Mountain Vista Medical Center’s Dr. Castle Interviewed by Raising Arizona Kids Magazine
Decision about new two-dose HPV vaccination starts early
By Dani Horn | March 2017
Raising Arizona Kids Magazine
At my 10-year-old daughter’s last doctor’s visit, I was given all the routine information: height and weight compared to her peers, plus recommendations for healthier eating and better sleeping habits. Pretty run-of-the-mill stuff.
But then the doctor pivoted to medical advice I wasn’t expecting. He recommended Victoria get her first HPV vaccination at her next appointment — just after she turned 11.
A flood of questions ran through my mind about timing, safety, reliability and more. Why so young? What are the side effects? How many of her friends had already gotten the shot? What exactly is HPV, and how should I explain it to my daughter?
Not being quite prepared in that moment to discuss sexually transmitted diseases with Tori, I did what any good parent does when confronted with a lack of information: I jumped online. Then I consulted a doctor.
The human papillomavirus is a group of about 150 viruses that make up the most common sexually transmitted infections in teens and young adults. The Centers for Disease Control estimates that about one in four Americans are infected with HPV. About 14 million new infections occur every year in the United States, where HPV causes 30,700 cancers in men and women annually — most of which are preventable with the vaccine. Although most HPV infections clear up completely on their own, with or without symptoms, there is no cure for HPV.
Most people who are infected with HPV do not show any symptoms, but certain strains can lead to cancer and genital warts. The types of HPV that cause warts are not the types that cause cancer.
“All forms of the vaccine prevent HPV types 16 and 18, the two types that cause 70 percent of cervical cancer,” says Dr. Zachary Castle, a family-medicine physician at Mountain Vista Medical Center in Mesa, who teaches sexual-health classes for families. “And (it prevents) types 6 and 11, the two types that cause 90 percent of genital warts.”
In October, the CDC changed its recommendation of three HPV vaccinations for all 11- and 12-year-olds to two over the course of six months to a year. The reason: More kids and teens will be protected against cervical cancer and genital warts due to the more convenient vaccination schedule.

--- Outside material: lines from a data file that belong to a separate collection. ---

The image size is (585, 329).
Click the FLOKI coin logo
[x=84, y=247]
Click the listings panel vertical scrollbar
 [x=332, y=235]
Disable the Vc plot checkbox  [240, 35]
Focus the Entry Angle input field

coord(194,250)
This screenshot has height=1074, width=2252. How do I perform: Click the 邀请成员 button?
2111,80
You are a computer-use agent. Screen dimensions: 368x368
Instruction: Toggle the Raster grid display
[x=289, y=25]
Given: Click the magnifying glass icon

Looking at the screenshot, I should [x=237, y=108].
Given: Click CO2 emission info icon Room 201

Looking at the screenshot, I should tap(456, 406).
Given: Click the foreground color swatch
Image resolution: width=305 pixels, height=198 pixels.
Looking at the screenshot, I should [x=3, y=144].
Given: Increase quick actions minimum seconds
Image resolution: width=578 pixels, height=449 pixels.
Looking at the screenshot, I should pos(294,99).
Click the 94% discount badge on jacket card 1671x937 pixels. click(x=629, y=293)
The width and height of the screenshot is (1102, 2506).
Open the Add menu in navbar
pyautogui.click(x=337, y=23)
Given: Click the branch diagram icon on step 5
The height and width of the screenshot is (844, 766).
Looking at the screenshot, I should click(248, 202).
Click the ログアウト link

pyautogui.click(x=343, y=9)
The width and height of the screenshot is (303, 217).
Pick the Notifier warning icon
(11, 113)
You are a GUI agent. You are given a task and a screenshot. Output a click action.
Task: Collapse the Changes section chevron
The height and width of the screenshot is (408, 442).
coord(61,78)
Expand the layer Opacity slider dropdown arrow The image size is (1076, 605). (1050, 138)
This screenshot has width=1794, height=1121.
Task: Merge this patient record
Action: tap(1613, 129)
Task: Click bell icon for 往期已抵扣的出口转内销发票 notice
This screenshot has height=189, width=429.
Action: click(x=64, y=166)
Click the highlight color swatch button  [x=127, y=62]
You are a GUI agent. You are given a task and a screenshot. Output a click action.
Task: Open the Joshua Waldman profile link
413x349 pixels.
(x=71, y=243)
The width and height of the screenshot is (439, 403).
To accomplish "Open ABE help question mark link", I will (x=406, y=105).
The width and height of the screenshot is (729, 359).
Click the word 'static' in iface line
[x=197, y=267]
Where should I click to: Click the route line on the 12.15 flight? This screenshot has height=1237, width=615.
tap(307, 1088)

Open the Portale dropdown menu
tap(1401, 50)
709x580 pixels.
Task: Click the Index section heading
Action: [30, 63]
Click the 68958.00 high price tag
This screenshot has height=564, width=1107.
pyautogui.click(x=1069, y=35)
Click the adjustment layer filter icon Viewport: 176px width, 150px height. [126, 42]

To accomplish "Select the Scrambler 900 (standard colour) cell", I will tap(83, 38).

“The studies show that the two-dose series is equally as effective as the three-dose series,” Castle says. “It’s much more convenient and will improve compliance with the series.”
“It can be an uncomfortable subject for parents to have to think about regarding their kids,” Castle acknowledges. “I think there are a lot of misconceptions out there about the vaccine, its side effects and its effects on teen sex practices. There is no evidence that getting the shot leads to more promiscuous behavior. This was outlined in a study published in 2012 in (the medical journal) ‘Pediatrics’ and supported by the American Academy of Pediatrics, which did not show significant changes in pregnancy rates, sexually transmitted infections or contraceptive counseling for up to three years after vaccination in girls.”
Although the CDC recommends that all children ages 11 and 12 get an HPV vaccination, the shot can be given as early as age 9 and is approved for boys through age 21 and girls through age 26. So even if a teen has become sexually active without being vaccinated, he or she can get the HPV vaccination, administered in three shots given over six months.
The reason for getting kids vaccinated before their teen years is old-fashioned prevention.
“For the HPV vaccine to be the most effective, it must be administered prior to any exposure to HPV,” Castle says. “Therefore, there’s no reason to wait until teens start having sex to give the vaccine.”
The risks associated with getting the HPV vaccine are minimal and can include pain, redness or swelling at the injection site, fever, headache, fatigue, nausea and joint pain.
“The vaccine does not cause HPV infection or cancer,’ Castle says. “It uses a small protein of the virus to allow your body to defend against it if it were to come in contact with the virus, but there is no risk of infection coming from the vaccine. And there is no scientific evidence suggesting that the HPV vaccine causes problems regarding future fertility in women. In fact, the prevention of cancer and HPV infection helps women have healthy babies.”
After poring over a mountain of information, listening to parent testimonies, reading doctor recommendations and plain old asking friends and family for advice, I scheduled Tori’s HPV vaccination.
I put aside all reservations about having an embarrassing conversation with my daughter and decided to view this vaccination just as I would any other childhood shot for measles, mumps or tuberculosis — as a necessary and pre-emptive measure to safeguard my child against the very real risk of contracting a potentially deadly virus.